Despite their contributions, these ML-based approaches demonstrate critical weaknesses for nighttime aerial vehicle detection. Their reliance on handcrafted features limits robustness in low-light conditions where feature distinctiveness deteriorates. SVM and ensemble methods show reasonable performance in structured environments but degrade significantly with illumination variations. Furthermore, their limited generalization capabilities and high sensitivity to background complexity restrict their applicability for dynamic UAV surveillance scenarios. The computational limitations of k-NN and Random Forest classifiers further hinder real-time implementation on resource-constrained UAV platforms.

2.3 DL-Based Approaches for Vehicle Detection and Classification

Deep learning (DL)-based models have demonstrated significant improvements in vehicle detection and classification by automatically extracting hierarchical features from UAV imagery. These models offer enhanced generalization, making them well-suited for nighttime surveillance applications.

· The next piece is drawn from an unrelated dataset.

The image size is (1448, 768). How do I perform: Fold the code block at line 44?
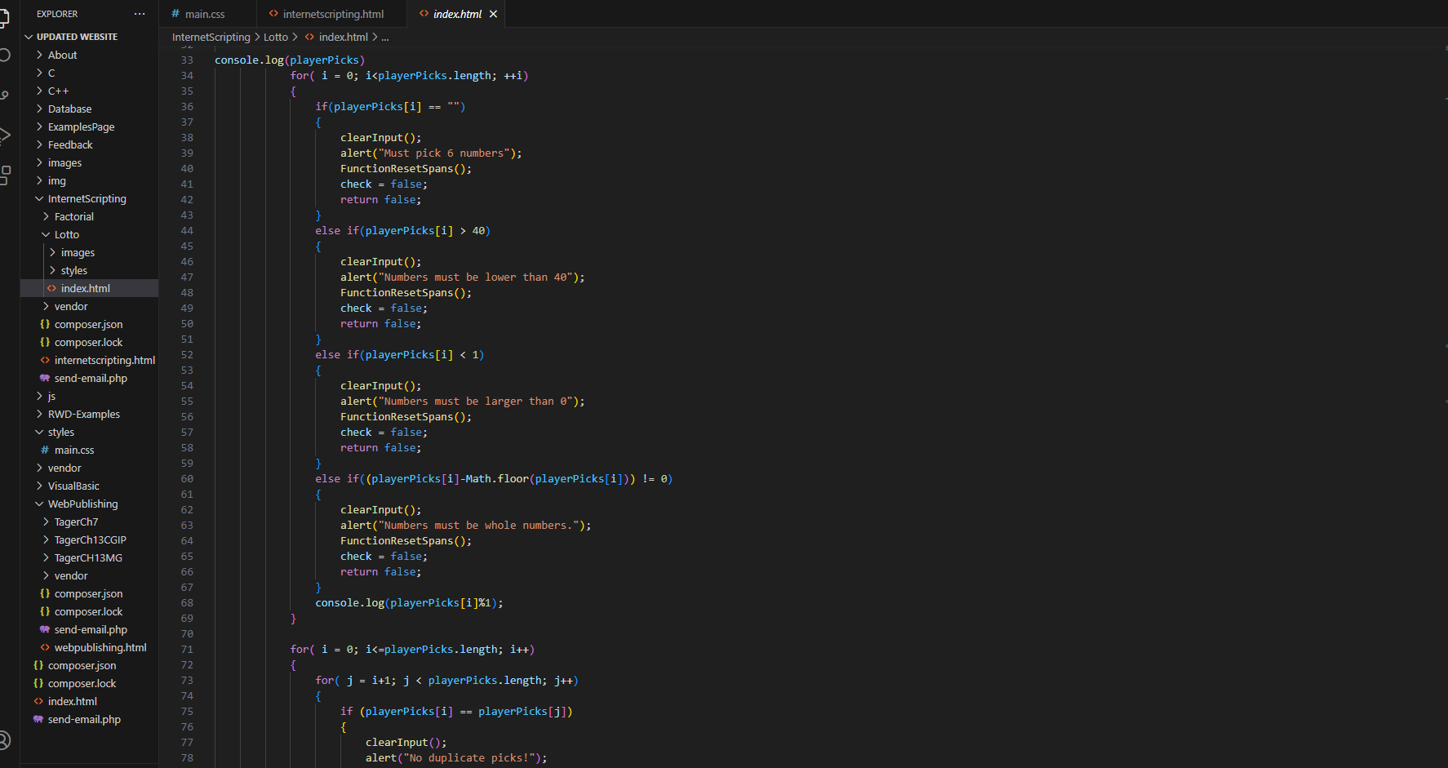click(x=206, y=231)
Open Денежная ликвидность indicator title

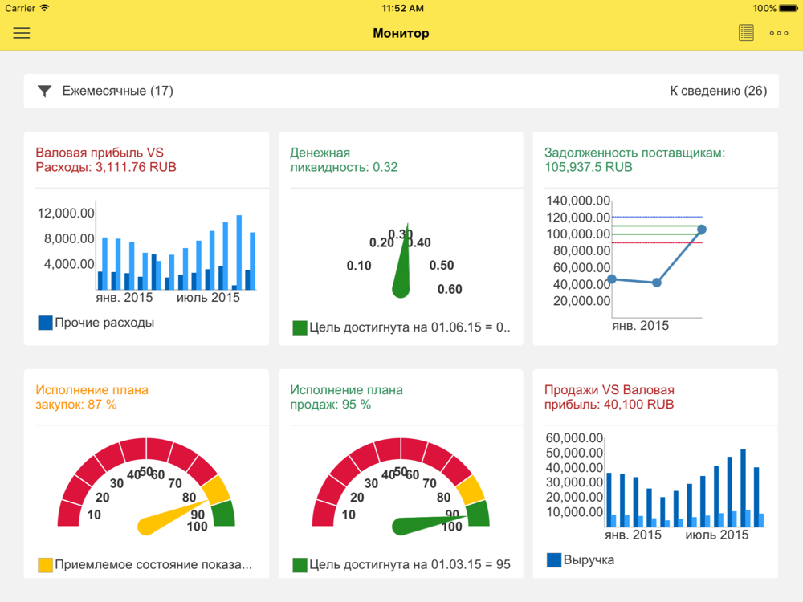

Rangkuti et al. [12] employed a YOLO-based deep learning framework for UAV-assisted vehicle detection. Their study highlighted the efficiency of convolutional neural networks (CNNs) in feature extraction, achieving high detection accuracy, but the model struggled with extremely low-light conditions. Pavel et al. [13] introduced a transformer-based detection pipeline with attention mechanisms, outperforming CNNs on complex aerial imagery but at a high computational cost. Ragab et al. [14] enhanced vehicle detection in remote sensing using deep learning and data augmentation, improving robustness in nighttime settings. Misbah et al. [15] proposed a CNN–Swin Transformer hybrid for vehicle classification, leveraging self-attention to capture spatial features effectively. Carion et al. [16] introduced DETR, an anchor-free transformer detector that, despite daytime success, performs poorly in nighttime scenarios due to insufficient supervision in low-contrast areas and challenges with small, occluded objects common in UAV datasets. Chen et al. [17] proposed a dual-modal object detection framework that leverages the Vision Transformer (ViT) architecture as its backbone. By integrating both visible and thermal imagery, VIP-Det effectively enhances detection accuracy in challenging conditions, including nighttime scenarios. The model employs a prompt-based fusion module and a stage-wise optimization strategy to refine feature integration, demonstrating superior performance on the Drone Vehicle dataset compared to existing methods. Almujally et al. [18] developed a transformer-based solution with low-light enhancement, but it lacks adaptive feature optimization and scale-variation handling in complex urban environments.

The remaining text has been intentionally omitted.